Liquefied gases should not be transported in enclosed vehicles such as sedans or station wagons, nor in cabs of trucks and utilities. When transported on the open tray of a utility or truck, any gases that are accidentally released will be diluted and dispersed into the atmosphere.

Liquid oxygen requires special care as it can explode on contact with dust or oil. Special containers with appropriate stoppers must be used. Refer to the Australian Standard Emergency procedures guide 1678.2.2.000, your supplier's material safety data sheet and other supplier information for further guidance on safe handling of liquid oxygen.

Transport in lifts

Transporting liquefied gases in lifts poses a potential asphyxiation and fire/explosion risk should the container fail within the enclosed space of the lift.

Staff, students or visitors must not ride in a lift in which liquefied gases are being transported. If the safest or only method for transporting a liquefied gas container to or from an upper floor of a building is via a lift, then a clearly visible sign should be placed on the container warning staff and students not to enter the lift whilst the container is travelling in it. Staff shall be in attendance at the destination floor to collect the container and return the lift promptly to normal service.
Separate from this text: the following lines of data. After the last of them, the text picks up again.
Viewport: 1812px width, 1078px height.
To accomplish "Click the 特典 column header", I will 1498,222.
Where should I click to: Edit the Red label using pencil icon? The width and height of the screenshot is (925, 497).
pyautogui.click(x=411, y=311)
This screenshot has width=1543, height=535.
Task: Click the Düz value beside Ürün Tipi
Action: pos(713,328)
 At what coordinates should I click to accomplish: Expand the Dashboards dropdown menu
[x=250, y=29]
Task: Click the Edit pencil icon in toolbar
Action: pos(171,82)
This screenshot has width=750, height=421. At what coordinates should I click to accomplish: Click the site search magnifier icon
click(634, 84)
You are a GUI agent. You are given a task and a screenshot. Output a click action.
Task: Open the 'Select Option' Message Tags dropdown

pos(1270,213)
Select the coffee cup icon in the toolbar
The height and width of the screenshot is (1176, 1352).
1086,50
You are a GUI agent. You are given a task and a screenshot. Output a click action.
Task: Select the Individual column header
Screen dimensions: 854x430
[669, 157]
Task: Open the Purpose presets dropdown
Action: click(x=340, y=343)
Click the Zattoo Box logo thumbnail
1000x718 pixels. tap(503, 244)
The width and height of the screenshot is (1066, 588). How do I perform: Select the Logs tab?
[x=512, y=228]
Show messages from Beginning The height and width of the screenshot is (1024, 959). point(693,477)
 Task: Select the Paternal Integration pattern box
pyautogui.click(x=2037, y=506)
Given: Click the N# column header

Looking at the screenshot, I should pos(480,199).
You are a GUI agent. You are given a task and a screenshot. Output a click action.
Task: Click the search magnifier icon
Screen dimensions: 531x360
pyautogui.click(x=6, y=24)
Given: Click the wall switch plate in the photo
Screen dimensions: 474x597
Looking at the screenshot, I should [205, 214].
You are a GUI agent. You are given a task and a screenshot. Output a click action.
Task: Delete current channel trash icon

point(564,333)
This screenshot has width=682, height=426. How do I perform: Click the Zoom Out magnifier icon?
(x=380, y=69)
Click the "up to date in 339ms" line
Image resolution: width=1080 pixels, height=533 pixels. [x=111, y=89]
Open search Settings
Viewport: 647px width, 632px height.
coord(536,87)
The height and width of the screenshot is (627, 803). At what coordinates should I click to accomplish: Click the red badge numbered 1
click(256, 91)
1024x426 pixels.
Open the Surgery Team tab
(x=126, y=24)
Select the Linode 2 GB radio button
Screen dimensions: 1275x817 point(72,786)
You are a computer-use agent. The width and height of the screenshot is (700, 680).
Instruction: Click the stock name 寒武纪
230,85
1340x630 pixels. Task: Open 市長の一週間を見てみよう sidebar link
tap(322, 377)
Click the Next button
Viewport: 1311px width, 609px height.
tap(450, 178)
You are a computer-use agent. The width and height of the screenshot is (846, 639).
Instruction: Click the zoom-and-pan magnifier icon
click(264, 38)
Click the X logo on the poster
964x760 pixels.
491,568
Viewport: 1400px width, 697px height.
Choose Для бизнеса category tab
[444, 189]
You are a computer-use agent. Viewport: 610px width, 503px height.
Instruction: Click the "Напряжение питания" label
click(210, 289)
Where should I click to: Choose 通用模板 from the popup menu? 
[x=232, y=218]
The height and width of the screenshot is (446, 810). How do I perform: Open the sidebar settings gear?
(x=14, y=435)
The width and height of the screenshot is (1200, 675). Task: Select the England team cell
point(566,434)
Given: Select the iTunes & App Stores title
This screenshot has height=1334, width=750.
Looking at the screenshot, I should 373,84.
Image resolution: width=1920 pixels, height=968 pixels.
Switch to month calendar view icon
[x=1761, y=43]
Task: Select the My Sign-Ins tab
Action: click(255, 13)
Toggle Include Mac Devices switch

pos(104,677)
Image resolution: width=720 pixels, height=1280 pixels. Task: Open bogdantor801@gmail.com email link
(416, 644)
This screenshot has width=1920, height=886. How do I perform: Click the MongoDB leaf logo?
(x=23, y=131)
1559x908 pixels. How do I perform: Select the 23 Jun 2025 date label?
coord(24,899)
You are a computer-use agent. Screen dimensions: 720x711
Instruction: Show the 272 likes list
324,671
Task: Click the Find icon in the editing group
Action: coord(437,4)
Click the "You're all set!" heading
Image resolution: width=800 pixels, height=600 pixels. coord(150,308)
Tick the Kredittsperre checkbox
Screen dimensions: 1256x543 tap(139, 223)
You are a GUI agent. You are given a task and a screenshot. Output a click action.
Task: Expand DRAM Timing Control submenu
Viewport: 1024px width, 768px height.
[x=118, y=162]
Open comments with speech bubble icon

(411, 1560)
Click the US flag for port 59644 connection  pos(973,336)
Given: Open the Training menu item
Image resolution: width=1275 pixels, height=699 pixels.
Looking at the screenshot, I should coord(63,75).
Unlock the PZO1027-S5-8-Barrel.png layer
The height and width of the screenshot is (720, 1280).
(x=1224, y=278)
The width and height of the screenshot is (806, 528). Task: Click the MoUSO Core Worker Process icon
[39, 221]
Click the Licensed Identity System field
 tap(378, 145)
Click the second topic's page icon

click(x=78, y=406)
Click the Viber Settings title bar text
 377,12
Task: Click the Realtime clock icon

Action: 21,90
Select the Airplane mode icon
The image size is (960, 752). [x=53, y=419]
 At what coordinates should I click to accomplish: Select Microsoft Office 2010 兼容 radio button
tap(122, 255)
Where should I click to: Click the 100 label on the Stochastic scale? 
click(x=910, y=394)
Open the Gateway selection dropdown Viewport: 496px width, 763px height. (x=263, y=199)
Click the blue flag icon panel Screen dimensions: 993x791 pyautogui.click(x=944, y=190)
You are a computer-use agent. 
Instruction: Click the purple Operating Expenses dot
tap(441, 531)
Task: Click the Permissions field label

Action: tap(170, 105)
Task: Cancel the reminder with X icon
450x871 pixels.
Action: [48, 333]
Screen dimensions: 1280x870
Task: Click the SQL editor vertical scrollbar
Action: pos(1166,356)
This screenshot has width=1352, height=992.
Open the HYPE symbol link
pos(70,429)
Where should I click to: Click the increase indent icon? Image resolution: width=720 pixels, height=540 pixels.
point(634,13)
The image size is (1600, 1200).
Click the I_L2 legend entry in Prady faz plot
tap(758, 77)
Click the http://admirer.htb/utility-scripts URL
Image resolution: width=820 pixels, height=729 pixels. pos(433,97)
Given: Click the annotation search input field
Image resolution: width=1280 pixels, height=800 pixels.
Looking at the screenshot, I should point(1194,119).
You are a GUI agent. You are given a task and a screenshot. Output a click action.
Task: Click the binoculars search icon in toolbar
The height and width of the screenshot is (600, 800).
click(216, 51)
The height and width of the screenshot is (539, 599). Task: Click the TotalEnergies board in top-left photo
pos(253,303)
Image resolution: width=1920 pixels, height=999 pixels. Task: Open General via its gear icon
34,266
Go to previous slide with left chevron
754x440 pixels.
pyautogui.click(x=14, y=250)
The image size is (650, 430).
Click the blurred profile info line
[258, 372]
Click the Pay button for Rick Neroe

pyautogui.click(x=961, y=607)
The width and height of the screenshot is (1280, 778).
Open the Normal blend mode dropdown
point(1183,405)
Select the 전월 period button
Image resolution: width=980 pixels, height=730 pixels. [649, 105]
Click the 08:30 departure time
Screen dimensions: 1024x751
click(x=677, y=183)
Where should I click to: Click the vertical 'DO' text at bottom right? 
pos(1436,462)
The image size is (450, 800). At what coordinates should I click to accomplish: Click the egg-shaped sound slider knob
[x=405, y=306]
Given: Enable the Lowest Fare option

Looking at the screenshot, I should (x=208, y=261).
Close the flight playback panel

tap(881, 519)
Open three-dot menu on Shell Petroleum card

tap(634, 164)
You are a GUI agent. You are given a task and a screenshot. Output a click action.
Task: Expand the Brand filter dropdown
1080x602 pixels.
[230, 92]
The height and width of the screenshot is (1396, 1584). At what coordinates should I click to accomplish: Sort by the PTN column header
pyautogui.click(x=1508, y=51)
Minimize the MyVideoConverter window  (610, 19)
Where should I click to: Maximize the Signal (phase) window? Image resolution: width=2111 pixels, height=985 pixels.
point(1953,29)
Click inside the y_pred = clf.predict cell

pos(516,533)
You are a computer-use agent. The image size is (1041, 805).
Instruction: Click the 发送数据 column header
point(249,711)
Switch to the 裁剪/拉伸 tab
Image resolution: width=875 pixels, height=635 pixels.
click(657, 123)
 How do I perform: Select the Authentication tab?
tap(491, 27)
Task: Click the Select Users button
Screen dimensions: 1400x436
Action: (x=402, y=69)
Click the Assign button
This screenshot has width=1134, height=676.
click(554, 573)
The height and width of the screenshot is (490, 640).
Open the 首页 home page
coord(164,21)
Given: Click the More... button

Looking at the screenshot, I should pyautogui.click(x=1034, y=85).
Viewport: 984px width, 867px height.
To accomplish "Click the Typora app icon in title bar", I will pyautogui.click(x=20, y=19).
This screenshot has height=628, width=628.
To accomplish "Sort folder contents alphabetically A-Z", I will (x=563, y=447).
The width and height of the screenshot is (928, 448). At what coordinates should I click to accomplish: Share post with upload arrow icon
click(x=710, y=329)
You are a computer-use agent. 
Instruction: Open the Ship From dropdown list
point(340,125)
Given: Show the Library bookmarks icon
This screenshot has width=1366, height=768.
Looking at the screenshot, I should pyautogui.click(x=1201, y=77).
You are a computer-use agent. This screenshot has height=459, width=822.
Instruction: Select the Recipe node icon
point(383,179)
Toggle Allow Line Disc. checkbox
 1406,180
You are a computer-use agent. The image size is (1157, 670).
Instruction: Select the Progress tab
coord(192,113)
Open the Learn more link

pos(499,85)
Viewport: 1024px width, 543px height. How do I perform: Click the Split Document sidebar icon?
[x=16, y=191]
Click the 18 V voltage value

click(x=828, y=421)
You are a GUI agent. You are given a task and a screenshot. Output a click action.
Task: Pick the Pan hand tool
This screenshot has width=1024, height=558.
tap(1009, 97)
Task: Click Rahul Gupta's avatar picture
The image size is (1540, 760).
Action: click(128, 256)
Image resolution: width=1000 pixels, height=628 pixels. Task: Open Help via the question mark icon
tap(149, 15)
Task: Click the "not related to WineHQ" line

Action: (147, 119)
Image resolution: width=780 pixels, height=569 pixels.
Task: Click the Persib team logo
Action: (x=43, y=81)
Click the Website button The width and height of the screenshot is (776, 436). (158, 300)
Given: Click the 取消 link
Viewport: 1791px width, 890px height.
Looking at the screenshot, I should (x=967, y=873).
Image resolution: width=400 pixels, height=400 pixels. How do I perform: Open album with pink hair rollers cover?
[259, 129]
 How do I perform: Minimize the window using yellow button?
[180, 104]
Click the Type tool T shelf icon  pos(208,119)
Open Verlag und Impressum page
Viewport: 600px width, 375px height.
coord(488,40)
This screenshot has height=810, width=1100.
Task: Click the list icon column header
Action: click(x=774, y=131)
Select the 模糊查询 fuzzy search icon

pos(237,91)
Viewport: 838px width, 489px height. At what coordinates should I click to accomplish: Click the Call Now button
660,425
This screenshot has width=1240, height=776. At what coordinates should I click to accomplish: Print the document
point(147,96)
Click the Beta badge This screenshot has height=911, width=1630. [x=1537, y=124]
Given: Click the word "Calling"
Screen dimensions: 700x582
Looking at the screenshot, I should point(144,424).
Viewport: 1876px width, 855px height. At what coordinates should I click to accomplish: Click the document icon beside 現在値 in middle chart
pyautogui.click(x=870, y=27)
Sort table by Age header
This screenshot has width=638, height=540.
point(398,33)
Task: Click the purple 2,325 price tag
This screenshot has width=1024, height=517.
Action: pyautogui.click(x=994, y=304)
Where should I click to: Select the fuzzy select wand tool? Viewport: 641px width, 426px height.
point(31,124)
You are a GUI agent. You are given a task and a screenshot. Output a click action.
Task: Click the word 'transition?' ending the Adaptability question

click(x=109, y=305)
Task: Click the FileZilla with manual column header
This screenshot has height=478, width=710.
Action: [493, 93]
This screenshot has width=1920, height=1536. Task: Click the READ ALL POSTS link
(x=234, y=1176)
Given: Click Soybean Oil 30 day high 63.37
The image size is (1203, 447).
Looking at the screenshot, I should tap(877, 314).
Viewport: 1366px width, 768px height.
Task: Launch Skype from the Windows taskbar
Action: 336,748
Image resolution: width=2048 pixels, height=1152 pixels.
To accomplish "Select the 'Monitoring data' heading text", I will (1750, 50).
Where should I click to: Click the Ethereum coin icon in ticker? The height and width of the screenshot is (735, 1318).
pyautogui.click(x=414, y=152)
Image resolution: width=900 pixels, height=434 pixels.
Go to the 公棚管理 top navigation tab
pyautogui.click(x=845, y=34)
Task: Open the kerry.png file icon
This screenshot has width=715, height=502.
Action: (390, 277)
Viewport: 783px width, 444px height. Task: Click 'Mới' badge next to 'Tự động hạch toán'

Schools and departments which transport liquefied gases in building lifts shall make staff and students aware of the procedure and the rationale for it.

Transport around buidlings

Care must be taken to avoid knocks, bumps and uneven surfaces when transporting liquefied gases using trolleys around buildings. Secure these containers to trolleys and inspect them for structural integrity prior to transport. Ensure the route to be taken is free of obstructions and use ramps rather than steps. The building may require modification to eliminate steps from routes regularly used for transport of liquefied gases.

When transporting small quantities, always use a vessel fitted with a carrying handle and splash guard. Wear gloves when carrying these vessels.

If using a thermos flask with a screw top, do not screw the lid in, but allow it to rest on the rim. This allows evaporating gas to safely escape. If the lid is screwed in, pressure can build up and an explosion can result.

Safety glasses or a full face-shieldshould always be worn when decanting the liquid.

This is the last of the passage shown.